Canadian Dollar exchange rates

Image © Bank of Canada

  • GBP/CAD spot rate at time of writing: 1.6970
  • Bank transfer rate (indicative guide): 1.6362-1.6480
  • FX specialist providers (indicative guide): 1.6840
  • More information on FX specialist rates, here
  • Set an exchange rate alert, here

Two sets of disappointing jobs data out of North America ahead of the weekend have conspired to push the two U.S. Dollar and Canadian Dollar lower, allowing for the Pound to catch a break and recover some lost value against its Canadian counterpart.

 The Canadian Dollar was softer against its major counterparts after it was reported the economy lost 207.1K jobs in April, which is more severe than the -175.0K the market was expecting.
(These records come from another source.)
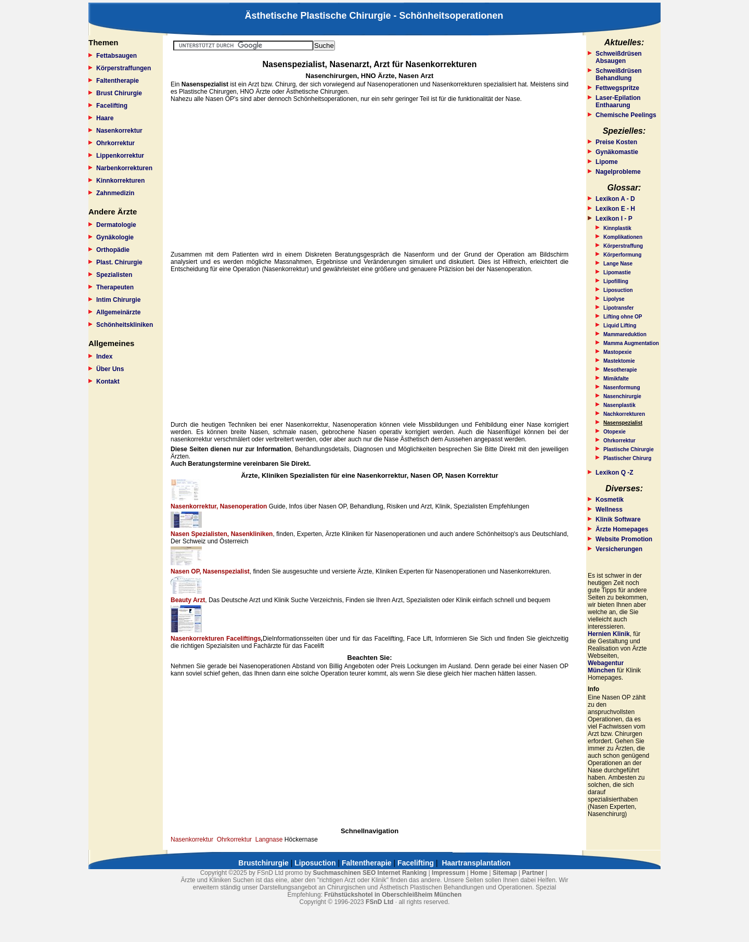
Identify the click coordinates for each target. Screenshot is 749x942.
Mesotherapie (620, 370)
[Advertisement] (370, 177)
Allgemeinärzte (118, 312)
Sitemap (505, 872)
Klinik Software (618, 519)
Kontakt (108, 381)
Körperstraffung (623, 246)
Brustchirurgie (263, 863)
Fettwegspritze (617, 88)
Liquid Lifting (619, 325)
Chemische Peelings (626, 115)
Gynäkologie (115, 237)
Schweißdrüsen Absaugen (619, 57)
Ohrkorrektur (115, 143)
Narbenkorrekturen (124, 168)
Canada had added 303K jobs in March, a figure that may have elevated expectations going into the April report.

The disappointment offered some relief for the Pound-to-Canadian Dollar exchange rate (GBP/CAD) which has come under relentless selling pressure since April 20, when a high of 1.7588 was rejected.

The pair has retaken some lost ground to quote at 1.6965 at the time of writing.

The disappointing employment figures out of Canada were mirrored by a similar disappointment south of the border, where the U.S. non-farm payrolls report was surprisingly poor.

Canadian employment changes

Markets were expecting a poor report as the Canadian economy was hit by a third wave of coronavirus infections in March which lead to restrictions on movement and economic activity being imposed by the government.

"Job losses were once again heavily concentrated in the 'high-contact' services sector and at the lower end of the wage scale, where government pandemic support programs provide a larger relative income offset," says Nathan Janzen, Senior Economist at RBC Economics.

RBC Capital economists note the drop in April employment to have been more broadly-based than job losses during the second virus wave over the winter.

They note hours worked fell 2.7%, flagging a likely decline in April GDP as well.

"As in prior waves of virus spread, employment will rebound once containment measures can be eased. And that light at the end of the tunnel is getting closer with vaccination rates ramping up," says Janzen.

Indeed, those watching GBP/CAD should be aware that the trend currently favours the Canadian Dollar and the disappointing jobs data are in isolation likely not enough to shift trend.